Bref, si vous ne me suivez pas dans mon vote, comprenez bien que je ne pourrai pas m’empêcher de vous en vouloir pour toutes les raisons suscitées : ceci ne constitue évidemment en rien une quelconque menace, je sais très bien que quelque soit la pertinence de mes écrits, ils ne convaincront pas les plus irréductibles d’entre vous. Non, plutôt qu’une menace, voyez simplement ça comme une explication détaillée et ce de façon préventive : si à l’avenir d’aucuns s’étonnent de ma relative indifférence, du fait que je les rappelle moins voir plus du tout, je leur dirai simplement : « Lisez ce billet ; si vous ne l’aviez pas fait avant, vous comprenez maintenant. »

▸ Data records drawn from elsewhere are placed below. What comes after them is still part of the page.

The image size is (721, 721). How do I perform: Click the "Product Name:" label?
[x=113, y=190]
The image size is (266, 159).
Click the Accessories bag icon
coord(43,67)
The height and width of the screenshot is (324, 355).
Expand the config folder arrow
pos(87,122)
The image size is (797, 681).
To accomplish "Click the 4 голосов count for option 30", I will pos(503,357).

Quoi qu’il en soit et que les choses soient claires une bonne fois pour toutes : je considèrerai le vote anti-FN comme un vote collaborationniste (rien de moins) ainsi qu’une insulte et un crachat au visage de toutes les victimes d’attentat dont je fais partie. Dernier point et pas des moindres, sachez que si vous allez jusqu’à voter pour Macron, vous voterez pour le digne successeur d’Hollande à savoir le chef de ce gouvernement socialiste que je tiens pour coresponsable des évènements du 13 novembre (voir à ce sujet cet autre post : https://levraivisagedelafrance.wordpress.com/2016/09/30/la-gauche-ma-tuer/). Autant dire que si vous votez pour le fils spirituel de celui qui a contribué à la situation ayant failli provoquer ma mort, je peux difficilement envisager pire trahison de votre part. Si vous faites ce choix, si vous optez pour l’adversaire du FN, sachez que je n’oublierai pas et que je ne pardonnerai pas. Je pèse mes mots : ne venez pas me dire que vous n’aurez pas été prévenus.